Come attrarre gli investitori e quali errori non commettere

Se da un lato il terreno appare fertile per una crescita dell’ecosistema delle startup innovative, data l’approvazione delle agevolazioni fiscali e la proliferazione di iniziative tese a favorire programmi di incubazione e accelerazione, dall’altra tuttavia occorre colmare alcune lacune di tipo culturale.

«Un’analisi molto celebre di CBinsight  elenca le principali cause alla base del fallimento di una startup», sottolinea Urzi. «Il run-out of cash, ossia la mancanza di liquidità è sicuramente il principale, ma vi possono essere cause intrinseche al progetto e che spesso sono già evidente nella fase del preinvestimento, tra cui un business model debole, un team sbagliato, un mercato non pronto rispetto al servizio o prodotto che si sta proponendo, o più semplicemente, il timing sbagliato».

A evidenziare gli errori più comuni da parte di chi si presenta al mercato è Antonella Grassigli, Chairman & Ceo di Doorway, fintech italiana che abilita gli investimenti in Venture Capital, permettendo a un pubblico più ampio di scoprire il mondo delle  startup. «L’avere una buona idea, e quindi, dato che stiamo parlando di startup innovative, l’avere messo a punto una soluzione tecnologica innovativa e brevettabile, da sola non basta. Prima di dedicare del tempo e del denaro sul progetto, occorre valutare se il mercato in cui questa soluzione potrà essere proposta è abbastanza grande o meno. L’errore più frequente è quello di concentrarsi solo sul mercato italiano, pensando che questo sia sufficientemente grande da assicurare la crescita dell’azienda. Come ci dimostrano alcuni casi di successo, vi sono aziende nate ad esempio in Olanda, Belgio, Estonia, che fin dai primi passi si sono date la mission di crescere al di fuori dei confini nazionali e di raggiungere una scala globale, o almeno europea. Per una startup crescere al di fuori dei confini nazionale non deve rappresentare uno step “successivo”, ma deve appartenere già al suo Dna. La soluzione che ha sviluppato o che vuole sviluppare deve poter essere declinabile su più mercati e non solo su quello italiano. Occorre poi trovare un team o dei cofounder compatibili con la propria visione e disposti a crescere insieme, mettendo a fattor comune le rispettive competenze. Per un investitore è molto importante trovare questi tre ingredienti: un team forte, una tecnologia innovativa e una visione del mercato transnazionale. il mindset imprenditoriale invece può essere acquisito successivamente, attraverso tutta una serie di percorsi incubazione e accelerazione, oggi disponibili».

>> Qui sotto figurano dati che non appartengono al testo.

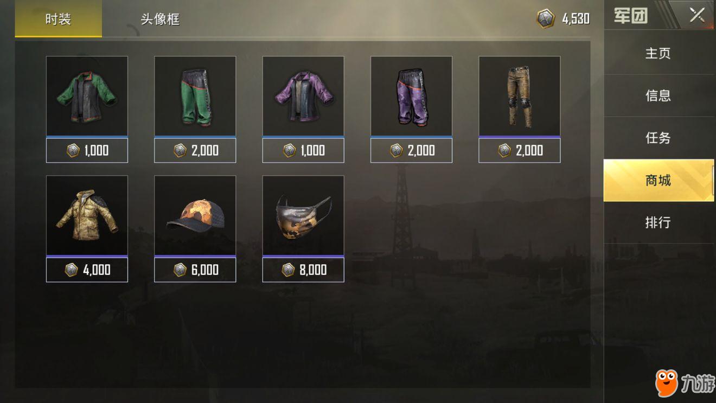Switch to the 头像框 tab

160,19
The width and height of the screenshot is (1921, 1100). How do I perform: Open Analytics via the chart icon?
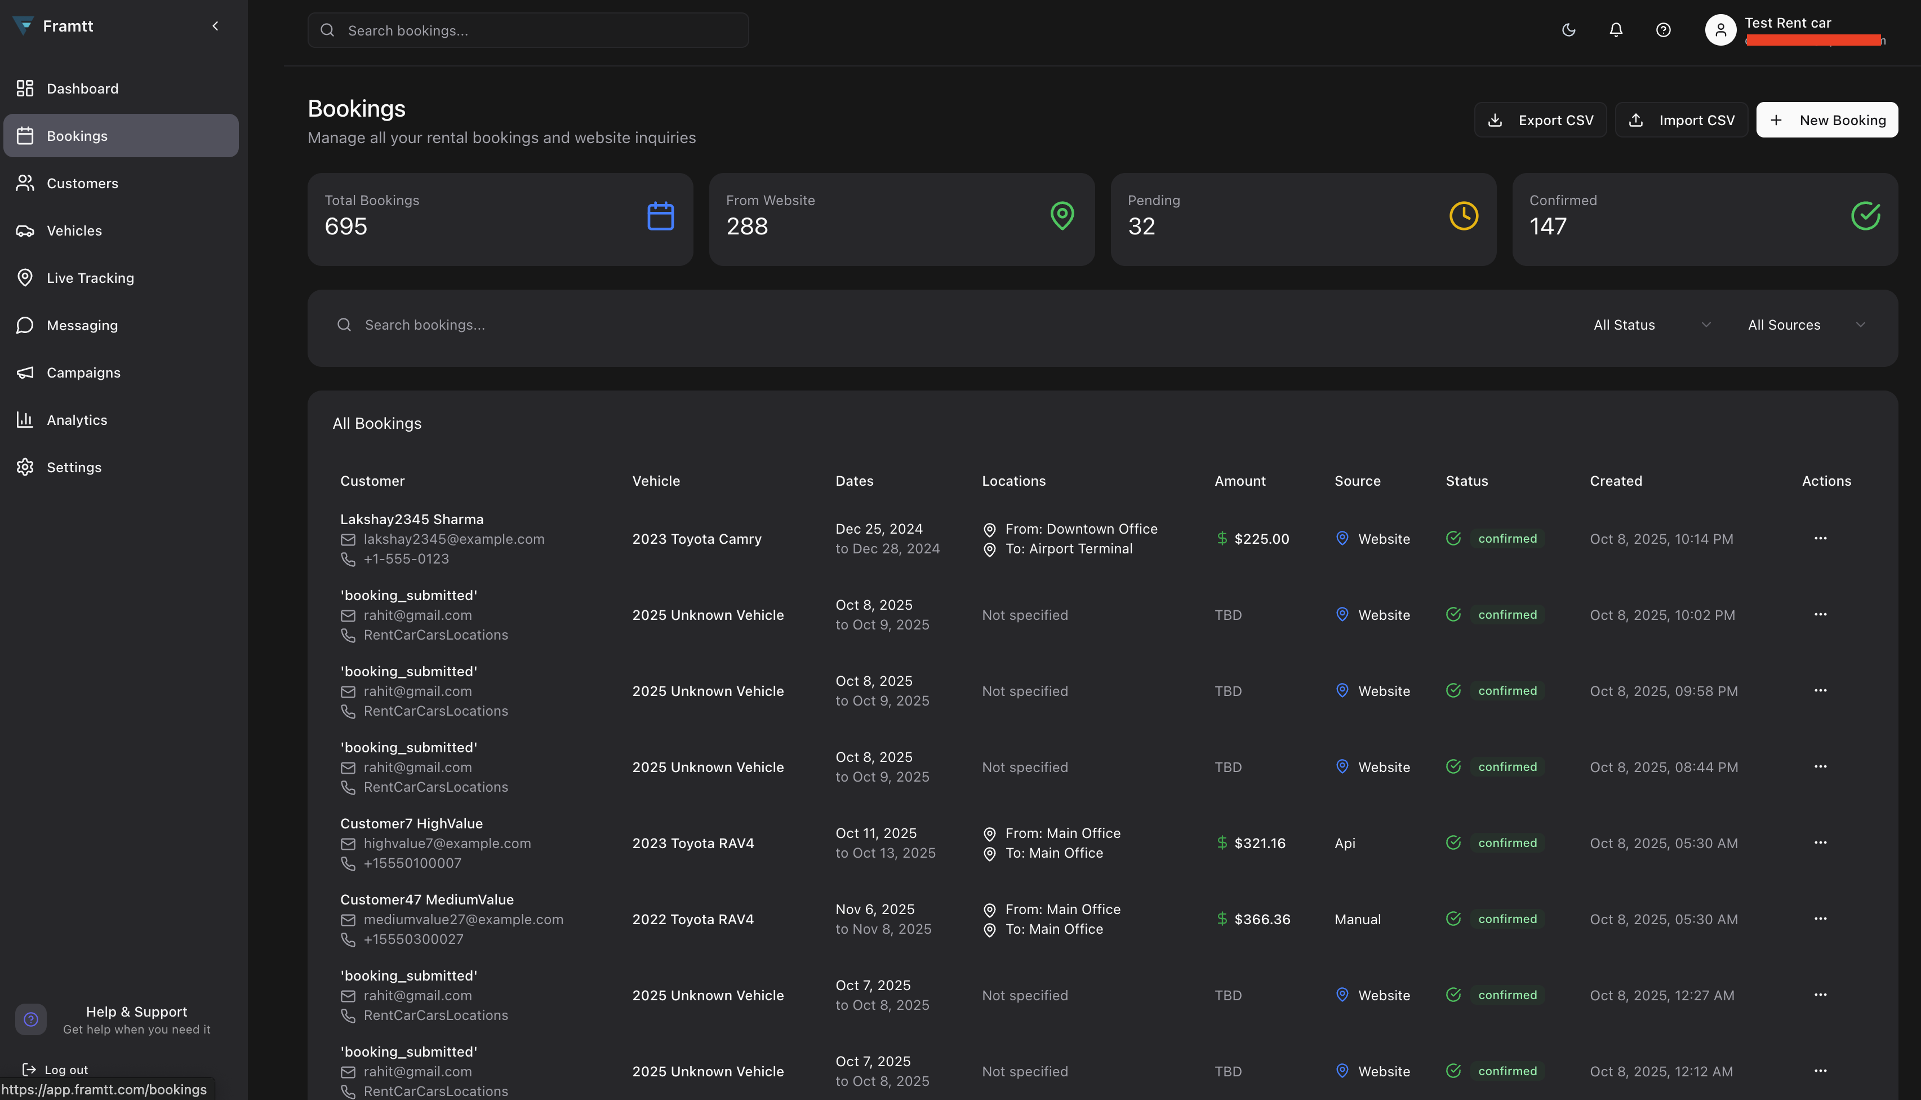(x=25, y=419)
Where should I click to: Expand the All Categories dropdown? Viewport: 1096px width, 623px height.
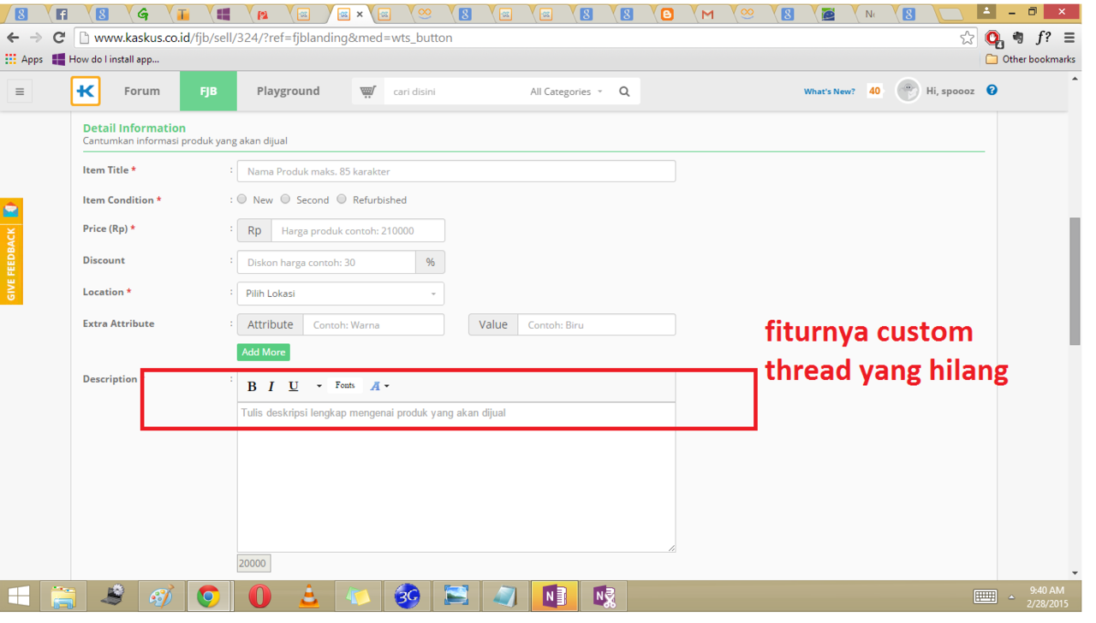[x=566, y=92]
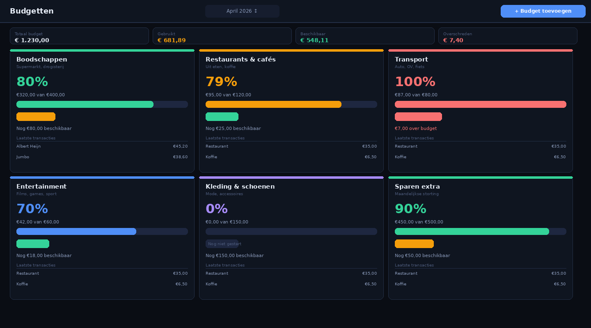The width and height of the screenshot is (591, 328).
Task: Open the Gebruikt summary card
Action: point(222,36)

Solo una volta chiariti questi tre aspetti, tecnologia, team e mercato, sarà possibile individuare le opportunità di finanziamento. «Vi sono sostanzialmente tre canali: il primo è quello costituito dai programmi di accelerazione o incubazione che forniscono mentorship e le prime risorse economiche. In Italia ce ne sono vari: occorre cercare un percorso nell’acceleratore o nell’incubatore specifico per il settore in cui si intende operare. Può essere utile in parallelo avvicinarsi a un club di investitori o business angel qualificati che non si limitano solo a sostenere finanziariamente, ma che possono aiutare a trovare contatti e fornire suggerimenti dettati dall’esperienza. Infine è possibile rivolgersi a piattaforme di crowdfunding, in genere però più adatte a “testare” il mercato” in una fase successiva di sviluppo della startup».